Ukraine is abandoning its Church and believers in Russian-occupied Crimea
For almost six years, the Russian occupation regime has been trying to drive the Ukrainian Orthodox Church out of Crimea, with the reaction of Ukraine’s leaders varying from expressions of deep concern to very deep. Simple practical measures to protect the Church have not been taken, and it is small wonder that Archbishop Klyment and believers in Crimea feel abandoned. Nor is the problem only with the Ukrainian Church. The Archbishop says bitterly that what Russia didn’t succeed in doing in 2014, the Ukrainian authorities have completed. Nothing has been done to ensure education online, although children want to study in Ukraine. In almost six years, he adds, not one document has been prepared to regulate ways of protecting Ukrainians’ culture in Crimea.
On 10 December, the Archbishop went on hunger strike outside Ukraine’s Cabinet of Ministers, hoping in this way to force them to act. It did not, and Klyment finally heeded a request from Church leaders to end the hunger strike. He is certainly too important for the Church in Crimea, but so too is Ukraine’s proactive support, and that is lacking.

Challenges
**a)** In the article about the Ukrainian Orthodox Church in Crimea, where did Archbishop Klyment hold his hunger strike?
**b)** Decide whether each statement agrees with the article about the Ukrainian Orthodox Church in Crimea, answering yes or no and quoting the words that settle it: (i) The Archbishop began his hunger strike on 10 December. (ii) The hunger strike forced the Cabinet of Ministers to act. (iii) Klyment ended the hunger strike at the request of Church leaders.
**c)** Carry the article about the Ukrainian Orthodox Church in Crimea forward from its last sentence.

Given data

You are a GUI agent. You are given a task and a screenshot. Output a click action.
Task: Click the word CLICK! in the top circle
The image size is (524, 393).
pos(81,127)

Answers for the exercise
**a)** Outside Ukraine’s Cabinet of Ministers.

**b)**
(i) Yes: "On 10 December, the Archbishop went on hunger strike"
(ii) No: "It did not"
(iii) Yes: "Klyment finally heeded a request from Church leaders to end the hunger strike"

**c)**
Russia’s persecution of the Ukrainian Orthodox Church began soon after its invasion and annexation. Open repression might well have prompted further sanctions, and the occupation regime focused instead on demanding unacceptable ‘re-registration’ under Russian legislation and on depriving the Church of its land and places of worship. The Russian occupiers claimed that the land is ‘federal Russian property’ which the Archbishop is illegally occupying. This is evident nonsense, however there needed to be an unambiguous response from the Ukrainian government since the land was under effectively permanent lease for a nominal fee, not the Church’s private property. This makes it much more difficult to legally protect, at least at an international level. The Archbishop made repeated approaches, however Ukraine’s Ministry of Culture kept saying that they couldn’t do anything since Crimea was not under their control, while another ministry told him that there were no mechanisms, and no laws in place.
“So what have you been doing for the last almost six years?”, Klyment asks, and explains that he went on hunger strike to demand that the Ukrainian authorities resolve the situation in a way that can guarantee the safety of believes of the Orthodox Church of Ukraine in Crimea. “If there is no Diocese and no Cathedral (of Saints Vladimir and Olga), it will not be possible to speak of anything Ukrainian having been preserved in Crimea.”
At least part of the solution is really very simple. Ukraine’s government should give the Cathedral of Saints Vladimir and Olga to the Orthodox Church of Ukraine. The fact that Russia is flouting international law through its occupation of Crimea does not mean that Ukraine should help it plunder Ukrainian property and destroy the Church. The lack of legal clarity and ownership of the land in question is playing into Moscow’s hands.
The Archbishop says that he has been fighting for this since 2014. “You get the impression that Ukrainian officials have abandoned all of us and we’ve been left alone.”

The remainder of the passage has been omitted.